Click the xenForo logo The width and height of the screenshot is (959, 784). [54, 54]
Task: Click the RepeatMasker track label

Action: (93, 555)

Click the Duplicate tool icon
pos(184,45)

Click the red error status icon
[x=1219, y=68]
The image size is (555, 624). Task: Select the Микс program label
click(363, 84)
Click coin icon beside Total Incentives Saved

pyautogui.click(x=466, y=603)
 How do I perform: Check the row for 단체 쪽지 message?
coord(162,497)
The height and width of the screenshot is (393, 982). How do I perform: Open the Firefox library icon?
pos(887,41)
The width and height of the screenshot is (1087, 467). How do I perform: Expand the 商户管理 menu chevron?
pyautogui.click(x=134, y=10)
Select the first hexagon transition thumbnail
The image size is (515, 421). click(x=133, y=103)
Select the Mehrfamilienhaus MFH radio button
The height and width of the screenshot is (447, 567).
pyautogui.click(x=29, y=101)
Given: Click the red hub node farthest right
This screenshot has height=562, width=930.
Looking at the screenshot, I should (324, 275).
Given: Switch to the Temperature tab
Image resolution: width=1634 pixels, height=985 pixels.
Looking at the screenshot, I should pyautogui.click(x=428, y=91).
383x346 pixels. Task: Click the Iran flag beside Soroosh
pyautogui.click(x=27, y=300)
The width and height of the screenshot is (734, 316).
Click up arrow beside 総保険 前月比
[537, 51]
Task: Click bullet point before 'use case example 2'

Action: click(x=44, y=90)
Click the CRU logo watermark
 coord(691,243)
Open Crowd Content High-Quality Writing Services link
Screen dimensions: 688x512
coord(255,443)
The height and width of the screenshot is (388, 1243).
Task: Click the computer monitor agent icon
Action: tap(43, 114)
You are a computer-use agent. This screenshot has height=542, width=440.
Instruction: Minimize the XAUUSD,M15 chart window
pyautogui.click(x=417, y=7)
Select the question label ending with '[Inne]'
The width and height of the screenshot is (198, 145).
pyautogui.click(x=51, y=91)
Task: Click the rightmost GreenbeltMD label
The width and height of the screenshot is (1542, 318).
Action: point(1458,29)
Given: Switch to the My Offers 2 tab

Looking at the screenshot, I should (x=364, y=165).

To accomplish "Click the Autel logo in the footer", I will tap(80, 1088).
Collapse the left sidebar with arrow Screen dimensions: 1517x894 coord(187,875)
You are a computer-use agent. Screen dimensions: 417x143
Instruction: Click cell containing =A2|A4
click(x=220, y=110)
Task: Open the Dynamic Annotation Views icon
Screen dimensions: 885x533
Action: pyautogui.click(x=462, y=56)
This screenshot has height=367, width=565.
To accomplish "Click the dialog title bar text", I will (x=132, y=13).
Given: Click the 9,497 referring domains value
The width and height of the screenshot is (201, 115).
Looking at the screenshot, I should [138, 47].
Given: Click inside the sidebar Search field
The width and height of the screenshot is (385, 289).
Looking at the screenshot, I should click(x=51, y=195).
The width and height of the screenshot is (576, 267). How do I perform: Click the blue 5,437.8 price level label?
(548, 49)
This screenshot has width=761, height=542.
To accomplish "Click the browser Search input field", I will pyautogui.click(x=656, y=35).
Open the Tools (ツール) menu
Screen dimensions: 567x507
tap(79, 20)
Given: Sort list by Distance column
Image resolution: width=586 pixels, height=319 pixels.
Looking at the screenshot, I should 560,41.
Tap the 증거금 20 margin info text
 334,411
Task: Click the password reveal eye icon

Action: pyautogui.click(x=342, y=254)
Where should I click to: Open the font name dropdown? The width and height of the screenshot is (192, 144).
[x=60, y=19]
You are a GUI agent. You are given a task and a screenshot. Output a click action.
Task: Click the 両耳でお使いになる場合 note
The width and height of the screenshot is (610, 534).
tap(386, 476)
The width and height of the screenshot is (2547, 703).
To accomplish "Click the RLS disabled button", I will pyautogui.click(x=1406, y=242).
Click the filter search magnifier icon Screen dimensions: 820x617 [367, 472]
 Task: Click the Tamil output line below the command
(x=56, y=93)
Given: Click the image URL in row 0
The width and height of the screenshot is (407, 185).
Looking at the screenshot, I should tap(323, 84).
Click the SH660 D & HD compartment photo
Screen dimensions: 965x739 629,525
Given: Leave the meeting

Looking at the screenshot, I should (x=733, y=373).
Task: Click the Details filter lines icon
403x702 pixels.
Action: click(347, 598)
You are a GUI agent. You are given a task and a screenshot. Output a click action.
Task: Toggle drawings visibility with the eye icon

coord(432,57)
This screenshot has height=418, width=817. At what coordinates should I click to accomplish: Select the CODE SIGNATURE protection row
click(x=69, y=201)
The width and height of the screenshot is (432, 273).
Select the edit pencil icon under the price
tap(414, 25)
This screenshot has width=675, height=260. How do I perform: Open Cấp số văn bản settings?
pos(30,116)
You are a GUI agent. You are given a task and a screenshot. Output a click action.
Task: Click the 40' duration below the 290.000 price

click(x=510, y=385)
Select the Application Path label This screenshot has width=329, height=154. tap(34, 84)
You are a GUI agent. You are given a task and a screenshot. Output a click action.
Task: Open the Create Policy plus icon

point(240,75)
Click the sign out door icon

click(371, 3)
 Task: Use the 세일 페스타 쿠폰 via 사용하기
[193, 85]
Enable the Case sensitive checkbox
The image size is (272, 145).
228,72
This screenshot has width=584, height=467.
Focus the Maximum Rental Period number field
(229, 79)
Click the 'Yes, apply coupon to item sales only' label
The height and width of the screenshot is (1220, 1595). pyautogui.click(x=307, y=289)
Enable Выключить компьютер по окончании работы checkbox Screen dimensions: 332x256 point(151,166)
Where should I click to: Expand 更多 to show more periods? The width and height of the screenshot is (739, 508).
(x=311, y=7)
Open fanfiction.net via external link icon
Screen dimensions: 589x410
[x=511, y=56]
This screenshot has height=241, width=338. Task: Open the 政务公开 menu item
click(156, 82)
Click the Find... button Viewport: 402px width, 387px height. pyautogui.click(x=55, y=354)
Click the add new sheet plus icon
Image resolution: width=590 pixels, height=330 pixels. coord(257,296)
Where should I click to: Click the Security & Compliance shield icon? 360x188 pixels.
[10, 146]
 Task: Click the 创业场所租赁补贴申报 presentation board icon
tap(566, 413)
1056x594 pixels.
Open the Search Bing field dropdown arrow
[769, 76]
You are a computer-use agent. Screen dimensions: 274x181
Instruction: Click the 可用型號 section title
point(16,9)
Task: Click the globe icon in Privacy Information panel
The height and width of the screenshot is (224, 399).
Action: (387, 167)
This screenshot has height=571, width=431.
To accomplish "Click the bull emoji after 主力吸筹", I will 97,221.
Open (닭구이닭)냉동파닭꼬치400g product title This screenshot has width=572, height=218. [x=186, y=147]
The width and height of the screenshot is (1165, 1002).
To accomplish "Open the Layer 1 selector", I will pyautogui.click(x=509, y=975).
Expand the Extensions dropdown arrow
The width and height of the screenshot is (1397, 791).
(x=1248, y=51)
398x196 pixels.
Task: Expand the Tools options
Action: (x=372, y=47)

+++

Instructions for the task
Count the lines in the listing where the string "checkbox" appears, and give only the count.

Answer space
2